La semana pasada, nuestro CEO Manel Caballero tuvo el placer de participar en la Taula Rodona Emprenedoria, una jornada organizada por el Instituto La Mitjana de Lleida dirigida a los alumnos de 4.º de ESO que cursan economía. Una iniciativa con un objetivo tan sencillo como poderoso: acercar la realidad del mundo empresarial al aula.

Tres emprendedores, tres historias reales

Junto a Manel, compartieron experiencias otros dos emprendedores con trayectorias muy diversas: Josean Sobrino Moreno, gerente de La Churrería Moreno, y Fidel Florensa, profesor del propio centro y fundador de proyectos en los sectores agrícola, inmobiliario y deportivo. Tres perfiles distintos, con un hilo conductor común: proyectos que han salido adelante con la pasión de quienes los lideran y gracias a la perseverancia y adaptación.

La dinámica de la jornada invitó a los ponentes a compartir no solo sus logros, sino también aquellos momentos de dificultad que, con el tiempo, se convirtieron en puntos de inflexión. Porque en el emprendimiento, los errores también forman parte del camino.

Las tres claves de Manel tras más de 30 años emprendiendo

Manel fundó Esofitec hace más de tres décadas. A lo largo de ese tiempo ha acumulado aprendizajes que difícilmente se encuentran en ningún manual. En su intervención, quiso destacar tres habilidades que, a su juicio, han sido fundamentales para dar continuidad a su proyecto: constancia, paciencia y la capacidad de no aferrarse a los errores.

A estas tres cualidades sumó una reflexión sobre el valor de la formación continua: existe una enorme cantidad de literatura sobre emprendimiento, y profundizar en ella también ha sido una fuente de crecimiento tanto personal como profesional.

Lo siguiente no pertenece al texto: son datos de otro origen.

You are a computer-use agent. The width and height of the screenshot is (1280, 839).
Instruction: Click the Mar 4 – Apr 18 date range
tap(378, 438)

Otro mensaje central de su participación fue la importancia de la acción frente al momento perfecto. Las cosas que vas haciendo, aunque no sean perfectas, siempre sirven. Hay que ir adaptándose, avanzando con lo que se tiene. Y muy importante: “rodearse en cada momento del mejor equipo”. Lo que sí ha permanecido invariable a lo largo de todos estos años son los valores fundacionales de Esofitec: el servicio y la solución al cliente.

Una jornada que hubiera cambiado su camino

Al terminar la sesión, Manel reflexionó sobre lo que había supuesto para él esta experiencia:

"Fue una jornada interesante que me hubiera gustado tener cuando yo estaba en el instituto soñando con la idea de montar una empresa. Las historias de otros son una semilla muy valiosa."

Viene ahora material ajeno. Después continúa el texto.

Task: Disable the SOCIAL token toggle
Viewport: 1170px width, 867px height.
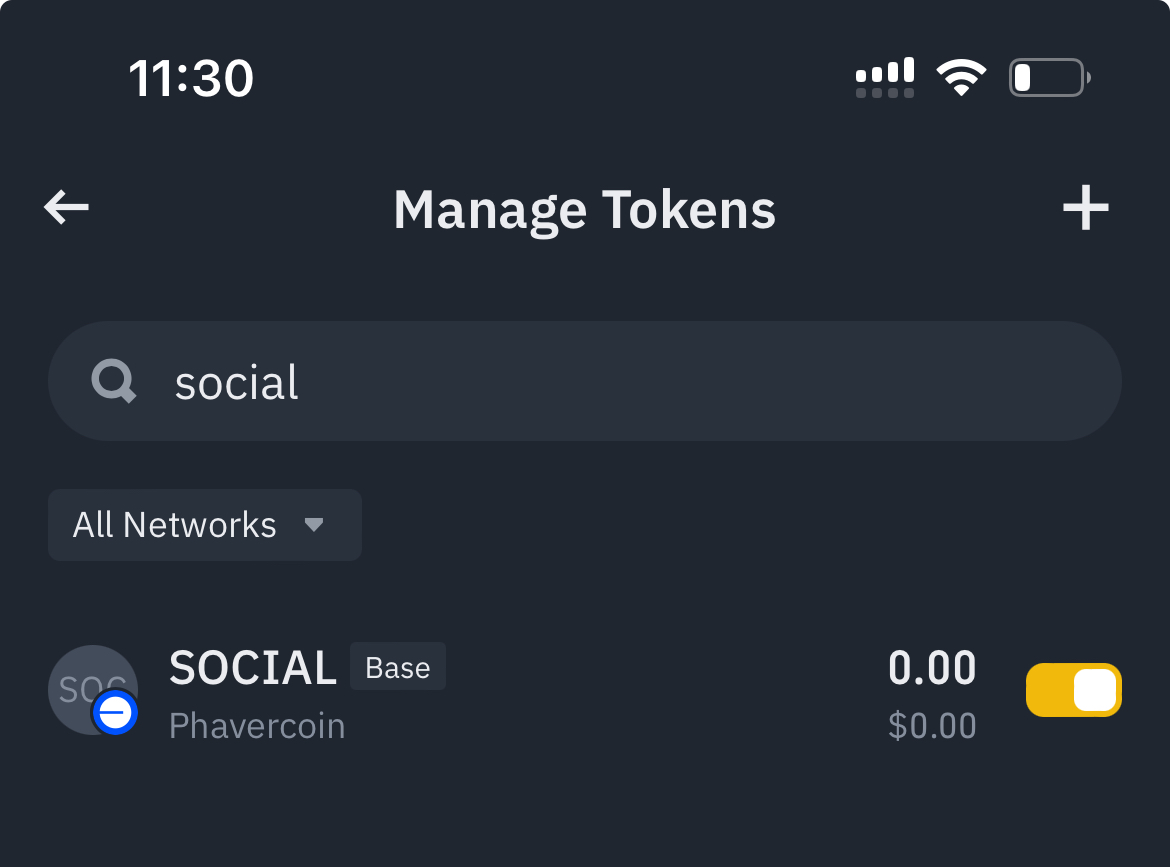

Y en eso reside precisamente el valor de este tipo de iniciativas: en que un joven de 15 o 16 años escuche de primera mano que emprender es posible, que tiene sus dificultades, pero que con los valores adecuados y la actitud correcta, se puede construir algo duradero.

Desde Esofitec, aplaudimos la apuesta del Instituto La Mitjana por conectar el aprendizaje académico con la vida real, y agradecemos la oportunidad de haber podido contribuir a ese puente. Si hay alguna semilla que haya germinado en alguno de esos alumnos, la jornada ya habrá valido la pena.